I divest Frankie of his soaking babygro and make a frantic call to babygroup HQ, but even the return of his adoring mam can not rouse Frankie from his increasingly weakened state. Two more vomiting episodes later we are at our wits' end, and make a call to the out-of-hours Doctors Surgery, who tell us to get down to the hospital right away. We pile into the Fiat Punto, and, one dash through the city's deserted southern reaches later, are ushering Frankie out of the rain and past an unsavoury looking pair of characters sporting ugly gashes to the forehead and swigging openly from giant plastic cider bottles, who appear to have appointed themselves as unofficial doormen to the Accident and Emergency Department of the Manchester Royal Infirmary.
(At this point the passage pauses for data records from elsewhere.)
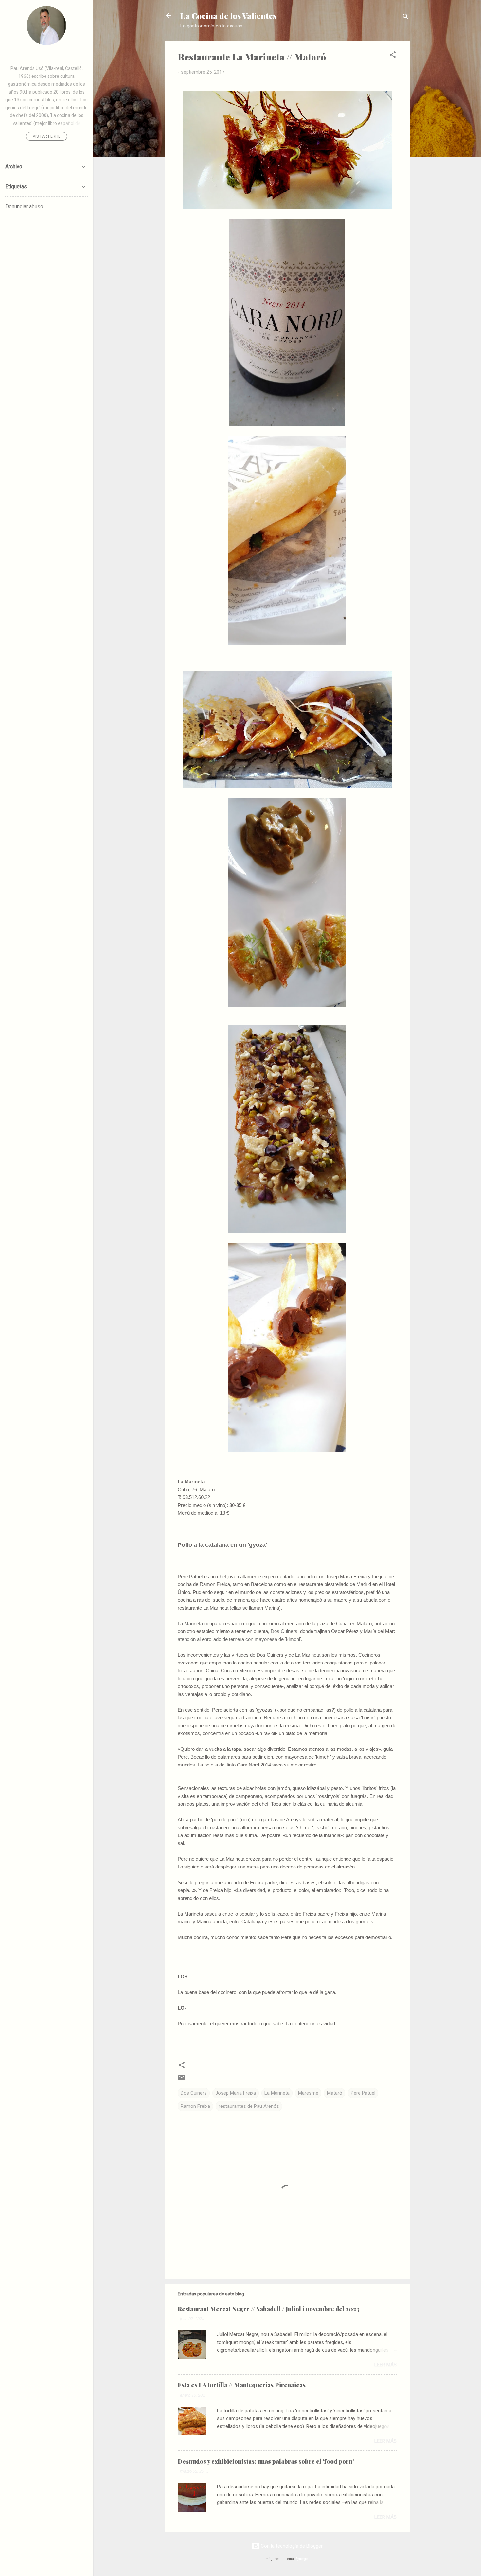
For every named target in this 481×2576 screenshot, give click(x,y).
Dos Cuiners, (285, 1631)
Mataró (334, 2093)
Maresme (308, 2093)
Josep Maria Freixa (235, 2093)
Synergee (302, 2559)
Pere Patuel (363, 2093)
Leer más (385, 2365)
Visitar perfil (46, 136)
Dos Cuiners (194, 2093)
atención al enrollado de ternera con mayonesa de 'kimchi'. (240, 1639)
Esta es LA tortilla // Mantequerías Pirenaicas (242, 2385)
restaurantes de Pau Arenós (249, 2106)
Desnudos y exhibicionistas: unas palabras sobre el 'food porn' (266, 2461)
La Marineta (190, 1623)
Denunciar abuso (24, 206)
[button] (393, 56)
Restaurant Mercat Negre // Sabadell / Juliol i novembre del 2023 (269, 2309)
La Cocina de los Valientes (228, 15)
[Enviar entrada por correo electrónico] (182, 2080)
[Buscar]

It is 10:00PM.
Needless to say, Frankie has used the 10-minute car journey to effect a full recovery from his apparently life-threatening ailment. He positively bounces out of our arms and onto the examination table, beaming widely and gurgling appreciatively at his interesting new surroundings. During this apparent audition for a Pampers advert, the harassed but courteous doctor furrows his brow, and, clearly wondering what sort of neurotic ne'erdowells rush their perfectly healthy child to the hospital in the middle of the night for no apparent reason whatsoever, quietly enquires, 'so- what exactly appears to be the problem here?'. I feel a little guilty about wasting his time, and consider letting him have a look at the ankle just to make the appointment worthwhile for all concerned. He does look the sporty type after all- perhaps I could interest him in the story of my mazy but cruelly curtailed run on goal?
And now it is Friday afternoon. Frankie is back in rosy health; I am back at work and considering entering Mastermind with a specialist subject of 'Seinfeld, the Early Days'; and The Levenshulme Baby Group are sending a Peace Envoy to get the troubled Middle Eastern Roadmap back on track. In other words all is well with the world again. But for a few moments there, it was all a little bit frantic. It can be difficult to combine careers in top class sport and global shuttle diplomacy with the everyday rigours of childrearing, I will have you know.